To make the example more engaging, it leverages NumPy and Matplotlib. The same plotting function is applied to two datasets of hourly temperatures recorded at the airports of Brussels and Ostend in February 2024, downloaded from the ASOS network hosted by Iowa State University.

Add the following plan.py:

#!/usr/bin/env python3
from stepup.core.api import call, static

static("plot.py", "ebbr.csv", "ebos.csv", "matplotlibrc")
for airport in "ebbr", "ebos":
    call("./plot.py", "plan", planning=True, airport=airport)

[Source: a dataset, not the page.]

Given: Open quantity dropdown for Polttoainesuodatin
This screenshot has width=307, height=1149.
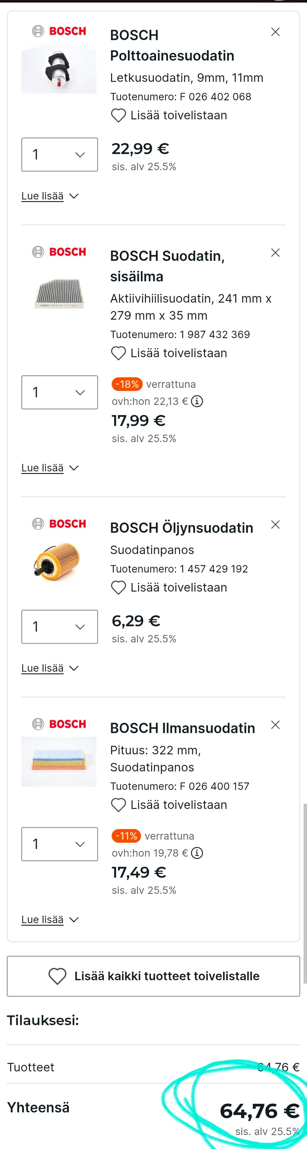Looking at the screenshot, I should click(60, 155).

And plot.py with both a plan() and a run() function, and a driver() entry point:

#!/usr/bin/env python3
import matplotlib as mpl
import matplotlib.pyplot as plt
import numpy as np
from matplotlib.dates import DateFormatter

from stepup.core.api import call
from stepup.core.call import driver


def plan(airport):
    call(
        "./plot.py",
        "run",
        inp=["matplotlibrc", f"{airport}.csv"],
        out=f"plot_{airport}.png",
        airport=airport,
    )


def run(inp, out, airport):
    mpl.rc_file(inp[0])
    dtype = [("dt", "datetime64[s]"), ("tmpc", "f8")]
    data = np.loadtxt(inp[1], dtype=dtype, delimiter=",", skiprows=1).T
    fig, ax = plt.subplots()
    ax.plot(data["dt"], data["tmpc"])
    ax.xaxis.set_major_formatter(DateFormatter("%d"))
    ax.set_xlabel("Day of the month February 2024")
    ax.set_xlim(data["dt"][0], data["dt"][-1])
    ax.set_ylabel("Temperature [°C]")
    ax.set_title(f"Airport {airport.upper()}")
    fig.savefig(out[0])


if __name__ == "__main__":
    driver()

It is assumed that the input files ebbr.csv, ebos.csv, and matplotlibrc are present in the same directory as plan.py and plot.py. Make the Python scripts executable and run StepUp:

chmod +x plan.py plot.py
sb -j 1

You should see output like:

  DIRECTOR │ Listening on /tmp/stepup-########/director (StepUp Core 3.2.3.post54)
   STARTUP │ (Re)initialized boot script
     PHASE │ build
     START │ ./plan.py
   SUCCESS │ ./plan.py
     START │ ./plot.py plan '{"airport": "ebbr"}'
   SUCCESS │ ./plot.py plan '{"airport": "ebbr"}'
     START │ ./plot.py plan '{"airport": "ebos"}'
   SUCCESS │ ./plot.py plan '{"airport": "ebos"}'
     START │ ./plot.py run '{"airport": "ebbr", "inp": ["matplotlibrc", "ebbr.csv"], "out": ["plot_ebbr.png"]}'
   SUCCESS │ ./plot.py run '{"airport": "ebbr", "inp": ["matplotlibrc", "ebbr.csv"], "out": ["plot_ebbr.png"]}'
     START │ ./plot.py run '{"airport": "ebos", "inp": ["matplotlibrc", "ebos.csv"], "out": ["plot_ebos.png"]}'
   SUCCESS │ ./plot.py run '{"airport": "ebos", "inp": ["matplotlibrc", "ebos.csv"], "out": ["plot_ebos.png"]}'
  DIRECTOR │ Trying to delete 0 outdated output(s)
  DIRECTOR │ See you!

This produces the following figures:

EBBR EBOS

Try the Following

  • Modify matplotlibrc and re-run StepUp. Only the plot.py run ... steps re-execute because matplotlibrc is an input to the run() function, not the plan() function.

  • Add a third CSV file with weather data from an airport of your choice, and extend plan.py accordingly.